(Closed) How do you expect to know how much ‘your plate’ costs?

posted 7 years ago in Food
Post # 3
Member
1962 posts
Buzzing bee

Covering your plate as far as I knew was never an exact science.  Most people just kenw what weddings in the area generally cost and covered appropriately. And yes I cover + up to a point.  If you spend 300pp on your wedding, that is on you.

Post # 4
Member
459 posts
Helper bee
  • Wedding: April 2010

I think the point is that you can’t know how much your plate cost, so a couple expecting you to cover the price of your plate is absurd. I give $100 for me and my husband at weddings where we are not close to the couple, and $200 at weddings where we are close to the couple—no matter how much their wedding was likely to cost. Among the people who gave gifts at all at my wedding (which was not everyone), a minority gave enough to cover their plates. I did not care, though, because my wedding was not a fundraiser.

Post # 5
Member
5978 posts
Bee Keeper

I think most just try to estimate. I try to at least. But I have to say that I think this may open up a can of worms with the cover your plate bit. A lot of people on the bee are quite touchy about it and the etiqutte police are bound to comment. So duck now!

Post # 6
Member
4137 posts
Honey bee
  • Wedding: May 2011

@2PeasinaPod:agree…to both points!

Post # 7
Member
714 posts
Busy bee
  • Wedding: October 2010

@luckyprincess:  Some people still incorrectly buy into the vulgar notion that a guest is supposed to “cover their plate” at a wedding.  However, as you have so rightly pointed out, its not really possible for them to know that amount let alone is it any of their business!

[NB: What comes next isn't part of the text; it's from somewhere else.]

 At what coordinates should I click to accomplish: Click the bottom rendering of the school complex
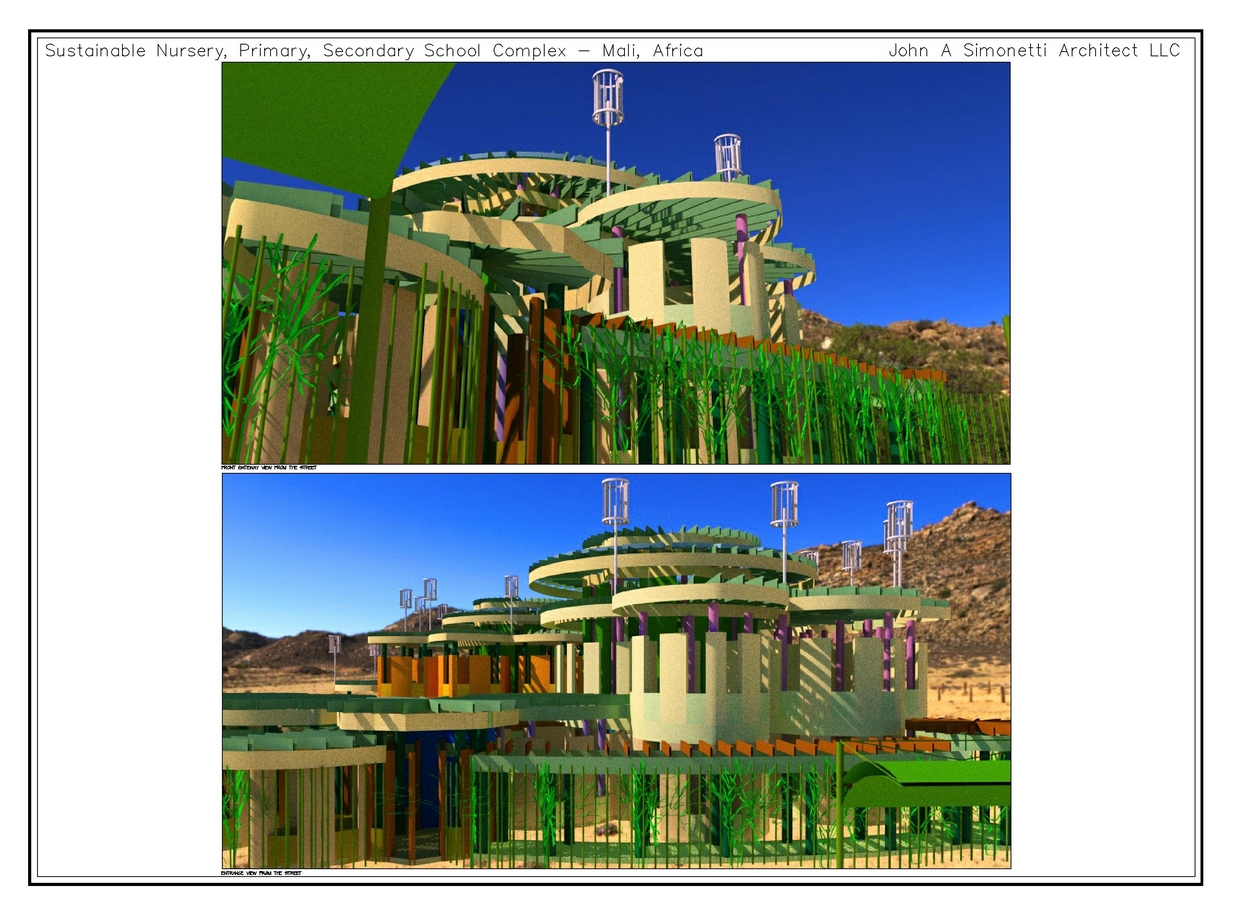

No set type or amount of gift is “owed” to any bride and groom.  A wedding gift is customary, but by no means required.  A guest should be moved by affection to choose a gift within their budget that they feel would please the happy couple – that’s it. 

The “cover your plate” myth turns the sweet and generous notion of offering hospitality to guests into charging admission for your wedding.  It likewise turns the notion of buying a gift to show affection into crass reimbursement.  Weddings are not supposed to be fundraisers. 

I think its also gross to think that you’d spend less or more on a couple (or that they deserve a larger or smaller gift) depending upon the cost of their wedding.

Post # 8
Member
5978 posts
Bee Keeper

Ah…and there we have it!

Post # 9
Member
46126 posts
Honey Beekeeper
  • Wedding: November 1999

This is another wedding related item that seems to have some regional history.

I have never heard of this thought (except online) and I have lived here in BC all my life.

I always buy a gift that I know the couple will love, from their registry or not, and the price doesn’t vary with my relationship to the couple.

Post # 10
Member
5494 posts
Bee Keeper
  • Wedding: August 2011

I always just try to estimate based on what I know about the area and the venue and then I take into account my relationship to the couple.  But like a previous poster said, it’s not a science.

Post # 13
Member
14186 posts
Honey Beekeeper
  • Wedding: June 2009

If i knew I was going to be served lobster and filet mignon, I might be inclined to buy a slightly nicer gift than what we typically spend on a wedding, especially if i was closer to the bride and/or groom. But i tend to spend based on how well I know the couple.

Post # 14
Member
1962 posts
Buzzing bee

@lisa105: I hardly think that the cover your plate notion has anything to do w the bride and groom.  It has to do with the generosity of guests and guest wanting to give appropriate gifts to the couple for their hospitality.

Post # 15
Member
1480 posts
Bumble bee
  • Wedding: December 2010

That’s a really good question… and I agree that you can’t really know, though I suppose an educated guess could be made. I personally give based on what I can afford, and how close I am to the couple getting married. If someone choses to have a $280pp wedding Surprised, unless it is a very, very close friend or family member, there is no way DH and I are going to “cover our plates.” And I’d refuse to feel badly about that.

Post # 16
Member
3375 posts
Sugar bee
  • Wedding: October 2011

I definitely give an amount based on my relationship to the bride and groom. I also add in their financial situation. If it’s a couple who makes significantly less than me and is just starting out, I give them more money.